The Muslim Brotherhood is ready to form a coalition government and rejects the current government headed by Prime Minister Kamal al-Ganzouri, said a senior Muslim Brotherhood leader Wednesday.
Although the Brotherhood has no power to appoint a new cabinet while the military is in power, and has also vowed not to field a presidential candidate who would have the power to do so, Deputy Supreme Guide Khairat al-Shater said in an interview with Al Jazeera that his group is ready to form a new government.
“We won’t be the only ones who form it, but instead there should be an alliance to form it,” he said.
An electoral alliance headed by the Brotherhood’s Freedom and Justice Party holds more than 46 percent of the seats in the People’s Assembly, while the Salafi-oriented Nour Party holds around 23 percent.
State institutions are being poorly managed, said Shater, adding that forming a new government will not be enough to reform them. He said there is an urgent need for the formation of municipal councils and gubernatorial elections.
Shater denied rumors that his group has agreed with the ruling Supreme Council of the Armed Forces on a presidential candidate, and said the group will support a civilian candidate who is not a Brotherhood member or affiliated with the Mubarak regime.

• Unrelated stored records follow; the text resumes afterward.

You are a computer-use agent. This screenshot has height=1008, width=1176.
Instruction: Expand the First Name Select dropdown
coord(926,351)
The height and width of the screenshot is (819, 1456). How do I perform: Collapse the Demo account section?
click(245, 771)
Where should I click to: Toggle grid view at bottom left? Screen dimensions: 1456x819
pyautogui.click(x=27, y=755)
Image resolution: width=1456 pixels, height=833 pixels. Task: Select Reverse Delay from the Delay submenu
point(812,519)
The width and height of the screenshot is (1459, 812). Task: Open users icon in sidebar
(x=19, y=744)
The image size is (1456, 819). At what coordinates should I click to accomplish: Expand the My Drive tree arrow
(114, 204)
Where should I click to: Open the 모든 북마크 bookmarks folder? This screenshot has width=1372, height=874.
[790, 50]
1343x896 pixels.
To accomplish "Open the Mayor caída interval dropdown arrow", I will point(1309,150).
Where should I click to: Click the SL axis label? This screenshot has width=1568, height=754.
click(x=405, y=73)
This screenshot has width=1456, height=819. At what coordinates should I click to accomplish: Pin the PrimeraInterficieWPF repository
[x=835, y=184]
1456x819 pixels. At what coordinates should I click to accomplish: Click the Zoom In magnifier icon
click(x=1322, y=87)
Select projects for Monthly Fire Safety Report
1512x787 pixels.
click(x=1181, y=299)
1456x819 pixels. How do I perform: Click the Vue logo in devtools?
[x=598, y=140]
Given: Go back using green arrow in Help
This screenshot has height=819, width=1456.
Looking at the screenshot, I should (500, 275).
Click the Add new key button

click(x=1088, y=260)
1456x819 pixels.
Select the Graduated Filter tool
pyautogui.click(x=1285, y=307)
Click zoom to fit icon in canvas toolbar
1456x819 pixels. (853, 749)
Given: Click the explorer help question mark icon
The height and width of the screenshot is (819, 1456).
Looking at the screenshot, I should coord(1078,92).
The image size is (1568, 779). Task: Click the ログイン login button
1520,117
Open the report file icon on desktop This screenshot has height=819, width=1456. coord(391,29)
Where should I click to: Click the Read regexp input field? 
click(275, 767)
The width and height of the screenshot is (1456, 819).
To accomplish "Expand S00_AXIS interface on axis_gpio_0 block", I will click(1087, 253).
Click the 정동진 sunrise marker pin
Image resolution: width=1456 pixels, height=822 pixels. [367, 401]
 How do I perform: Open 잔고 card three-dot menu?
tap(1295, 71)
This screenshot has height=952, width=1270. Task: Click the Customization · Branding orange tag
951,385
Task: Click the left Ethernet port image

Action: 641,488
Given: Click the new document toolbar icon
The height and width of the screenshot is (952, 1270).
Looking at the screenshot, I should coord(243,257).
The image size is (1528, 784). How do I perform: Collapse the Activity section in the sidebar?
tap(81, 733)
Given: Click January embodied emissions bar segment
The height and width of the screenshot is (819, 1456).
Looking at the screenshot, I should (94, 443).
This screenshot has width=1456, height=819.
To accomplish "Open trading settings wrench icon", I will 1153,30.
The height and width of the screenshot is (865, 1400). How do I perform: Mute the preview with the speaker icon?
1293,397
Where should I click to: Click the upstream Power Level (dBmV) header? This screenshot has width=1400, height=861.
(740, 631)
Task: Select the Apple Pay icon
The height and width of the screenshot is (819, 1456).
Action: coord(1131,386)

Regarding the drafting of a new constitution, Shater said, “We, as the Muslim Brotherhood, are mulling a balanced wording based on the experiences of other countries. However, the constituent assembly is the entity that will write [the constitution], not the Muslim Brotherhood.”
Shater also said the authors of the new constitution should not accede to the military’s desire to be shielded from civilian oversight. However, Shater does support giving the military enough privacy to protect national security, but in a way that does not violate principles of public transparency.
“We completely refused [former Deputy Prime Minister Ali] al-Selmy’s document that granted the SCAF complete privacy in the constitution. No one is above the law.”
Selmy proposed a supra-constitutional principles last December that would have granted the military a privileged status in the new constitution. Islamists vehemently opposed the document on the grounds that it violated the constituent assembly’s autonomy in writing the new constitution.